Besides, getting refreshed after the holidays, this type of meal is ideal to prepare for a two day marathon of sweet samplings like the one I am about to undertake. All in the name of research of course. I am completely psyched to be a keynote speaker in an event called Sugar Coma. Shameeka from The Broke Socialite is the mastermind behind this event dedicated to sampling the best of Atlanta’s sweet spots and you can bet that I jumped "yes" when she asked me to contribute to the event!
If that wasn’t good enough already, my pal Tami asked if I’d be interested in teaching a macaron workshop at some point during my stay as she knew quite a few people, bloggers and non bloggers who wanted to learn how to make them. As the super efficient girl that she is, she had a dozen people signed up in less than 24 hours. Add another sweet surprise to the mix: Bakerella herself is taking the class/workshop! I am currently coming up with little surprises of my own and swag bags to give out to all the attendees.
B. thinks I am having way too much fun planning this whole trip. Yep! The macaron workshop is full but registration for Sugar Coma is now live!. If you are in Atlanta or surroundings, I hope you will come join us for one fun day of bakery touring in the city! Sweet surprises guaranteed! Salade Composee:
Serves 2 hungry people
For the salad:
4 golden beets
1 large handful mixed greens
1 large handful savoy salad
1 bunch radishes, washed, stems cut off and quartered
1/2 fennel bulb, washed and sliced thin
1 small handful of Italian parsley
Preheat oven to 350F. Wash the beets and cut the stems off. Place them in a piece of foil and close it tight. Roast the beets for about 30 minutes. Remove from the oven, let cool, and carefully open the foil packet. Peel the beets and set aside.

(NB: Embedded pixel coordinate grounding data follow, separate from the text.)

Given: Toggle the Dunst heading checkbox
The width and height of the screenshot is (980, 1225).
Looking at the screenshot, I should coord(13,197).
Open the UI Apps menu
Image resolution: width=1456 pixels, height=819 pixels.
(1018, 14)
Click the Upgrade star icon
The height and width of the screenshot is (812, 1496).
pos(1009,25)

With your hands, tear the salads and parsley in small pieces and divide all the vegetables evenly among 2 large plates. Top with the some dried cranberries and some feta. Drizzle with the vinaigrette.
For the vinaigrette:
Check David’s post on how the French like and make their vinaigrette. I nod in complete approval.
This time I used some pink salt (the bits of broken rocks are salt crystals), freshly ground mixed peppercorns and garlic instead of shallots.
Le p’tit coin en francais:
Pour la salade:
4 moyennes betterave orange
1 belle poignee de salade melangee
1 belle poignee de salade chou rouge (ou equivalent colore)
1 petit bouquet de radis, lave et coupes en quatre
1/2 fenouil, lave et coupe en tranches fines
1 petite poignee de persil plat
cranberries seches (ou autres fruits secs)
feta, en morceaux (ou chevre, feta salata, etc…)
Prechauffez le four a 350F/175C. Mettez les betteraves dans un morceau de papier d’alu et les faire cuire 20-30 minutes. Laissez le paquet refroidir avant de l’ouvrir. Epluchez les betteraves et coupez les en quatres.
Partagez les salades et legumes dans deux grandes assiettes et ajoutez les cranberries seches et le fromage. Ajoutez quelques cuillieres de vinaigrette suivant votre gout.
Vinaigrette moutarde – echalotte. Traduit de David Lebovitz:
une pincee de sel
une cuilliere a soupe de vinaigre
1/2 echalotte, pelee et emincee
1/2 cuilliere a cafe de moutarde
3 a 4 cuillieres a soupe d’huile d’olive
Dans un petit bol, melangez le sel, vinaigre et echalotte et laissez reposer 10 minutes. Ajoutez la moutarde et ensuite 3 cuilleres a soupe d’huile et melangez bien. Si la vinaigrette est trop forte, ajouter de l’huile.
Si vous desirez ajouter des herbes, faites le au dernier moment pour qu’elles restent aussi fraiches que possible.